» Data for the task:
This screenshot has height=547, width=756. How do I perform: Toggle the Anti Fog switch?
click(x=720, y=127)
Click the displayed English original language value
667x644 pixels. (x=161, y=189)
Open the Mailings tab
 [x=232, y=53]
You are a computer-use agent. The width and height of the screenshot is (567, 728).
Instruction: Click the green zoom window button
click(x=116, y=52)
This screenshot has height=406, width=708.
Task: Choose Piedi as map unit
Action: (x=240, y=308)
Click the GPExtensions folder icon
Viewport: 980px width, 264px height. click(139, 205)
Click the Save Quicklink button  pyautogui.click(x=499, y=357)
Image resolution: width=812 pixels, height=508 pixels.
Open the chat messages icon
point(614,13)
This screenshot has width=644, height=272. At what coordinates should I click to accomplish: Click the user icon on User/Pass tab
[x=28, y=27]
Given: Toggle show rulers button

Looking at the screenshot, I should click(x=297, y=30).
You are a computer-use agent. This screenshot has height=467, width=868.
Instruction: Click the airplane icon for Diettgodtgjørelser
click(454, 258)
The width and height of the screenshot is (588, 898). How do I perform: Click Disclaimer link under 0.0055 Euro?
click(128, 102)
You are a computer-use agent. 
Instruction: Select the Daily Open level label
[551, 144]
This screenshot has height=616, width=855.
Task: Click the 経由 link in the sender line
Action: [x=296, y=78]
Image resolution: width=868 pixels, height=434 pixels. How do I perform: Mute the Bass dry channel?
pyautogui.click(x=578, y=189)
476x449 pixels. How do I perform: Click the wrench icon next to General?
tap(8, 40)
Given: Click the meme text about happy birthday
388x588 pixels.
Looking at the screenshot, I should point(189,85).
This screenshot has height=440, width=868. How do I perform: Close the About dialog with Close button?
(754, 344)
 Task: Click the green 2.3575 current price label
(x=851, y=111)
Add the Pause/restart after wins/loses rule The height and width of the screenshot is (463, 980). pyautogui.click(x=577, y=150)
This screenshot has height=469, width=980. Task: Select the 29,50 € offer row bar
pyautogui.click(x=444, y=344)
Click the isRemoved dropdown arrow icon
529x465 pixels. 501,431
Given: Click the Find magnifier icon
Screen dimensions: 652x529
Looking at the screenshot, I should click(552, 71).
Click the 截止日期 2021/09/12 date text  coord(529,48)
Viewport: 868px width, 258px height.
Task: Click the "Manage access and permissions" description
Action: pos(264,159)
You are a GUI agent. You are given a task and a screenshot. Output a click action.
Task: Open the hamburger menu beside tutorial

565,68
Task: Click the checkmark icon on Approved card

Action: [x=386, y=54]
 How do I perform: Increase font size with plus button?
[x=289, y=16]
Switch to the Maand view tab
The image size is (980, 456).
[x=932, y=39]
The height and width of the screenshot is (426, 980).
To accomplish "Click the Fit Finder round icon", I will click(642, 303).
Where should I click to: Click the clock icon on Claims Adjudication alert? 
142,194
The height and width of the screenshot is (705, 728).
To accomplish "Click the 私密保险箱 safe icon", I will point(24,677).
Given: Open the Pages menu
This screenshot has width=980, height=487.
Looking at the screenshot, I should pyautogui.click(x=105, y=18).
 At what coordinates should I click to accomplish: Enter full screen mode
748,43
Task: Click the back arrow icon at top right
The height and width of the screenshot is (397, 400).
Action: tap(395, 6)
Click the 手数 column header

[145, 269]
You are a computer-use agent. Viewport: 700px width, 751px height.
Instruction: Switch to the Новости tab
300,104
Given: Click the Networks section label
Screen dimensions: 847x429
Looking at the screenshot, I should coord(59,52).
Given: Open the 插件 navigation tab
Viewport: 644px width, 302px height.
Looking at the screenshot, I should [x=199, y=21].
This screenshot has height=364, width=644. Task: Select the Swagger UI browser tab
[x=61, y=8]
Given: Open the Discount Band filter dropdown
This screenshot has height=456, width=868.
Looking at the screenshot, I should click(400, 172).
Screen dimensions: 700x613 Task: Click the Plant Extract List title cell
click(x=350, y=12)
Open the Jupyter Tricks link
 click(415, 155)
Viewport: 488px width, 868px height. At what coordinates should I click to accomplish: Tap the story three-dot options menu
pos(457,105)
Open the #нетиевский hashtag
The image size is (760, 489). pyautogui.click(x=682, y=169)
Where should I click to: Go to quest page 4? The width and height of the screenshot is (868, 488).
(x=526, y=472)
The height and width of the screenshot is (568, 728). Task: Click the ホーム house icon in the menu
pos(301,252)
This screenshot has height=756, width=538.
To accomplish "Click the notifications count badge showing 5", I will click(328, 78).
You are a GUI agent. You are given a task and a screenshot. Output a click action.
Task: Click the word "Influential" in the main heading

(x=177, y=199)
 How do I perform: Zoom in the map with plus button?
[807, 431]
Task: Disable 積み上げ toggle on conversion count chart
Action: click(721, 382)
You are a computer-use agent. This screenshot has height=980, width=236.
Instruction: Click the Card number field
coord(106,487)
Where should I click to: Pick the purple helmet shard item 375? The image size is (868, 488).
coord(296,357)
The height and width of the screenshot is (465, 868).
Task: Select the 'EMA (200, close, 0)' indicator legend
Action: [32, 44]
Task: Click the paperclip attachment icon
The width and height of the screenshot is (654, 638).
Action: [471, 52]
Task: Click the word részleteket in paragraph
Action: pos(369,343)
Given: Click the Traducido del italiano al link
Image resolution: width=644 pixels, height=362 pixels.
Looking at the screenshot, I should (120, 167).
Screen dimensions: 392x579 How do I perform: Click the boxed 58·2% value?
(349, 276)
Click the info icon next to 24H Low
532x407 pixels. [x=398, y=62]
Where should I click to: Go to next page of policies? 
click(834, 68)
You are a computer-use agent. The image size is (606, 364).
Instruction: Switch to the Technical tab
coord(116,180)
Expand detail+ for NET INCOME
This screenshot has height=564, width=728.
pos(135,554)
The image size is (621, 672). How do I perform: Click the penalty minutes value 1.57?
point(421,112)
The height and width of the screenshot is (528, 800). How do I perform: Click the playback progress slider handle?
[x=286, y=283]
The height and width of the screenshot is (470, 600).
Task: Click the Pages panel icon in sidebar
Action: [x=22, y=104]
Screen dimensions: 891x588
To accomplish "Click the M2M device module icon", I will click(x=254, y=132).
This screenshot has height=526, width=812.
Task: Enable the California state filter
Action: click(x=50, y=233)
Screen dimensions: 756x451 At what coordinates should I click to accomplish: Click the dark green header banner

» The problem:
Using the records above, output exactly the lines from the first through the line that contains "You are a computer-use agent. The width", with both of those included.

» Solution to this problem:
This screenshot has height=547, width=756. How do I perform: Toggle the Anti Fog switch?
click(x=720, y=127)
Click the displayed English original language value
667x644 pixels. (x=161, y=189)
Open the Mailings tab
 [x=232, y=53]
You are a computer-use agent. The width and height of the screenshot is (567, 728).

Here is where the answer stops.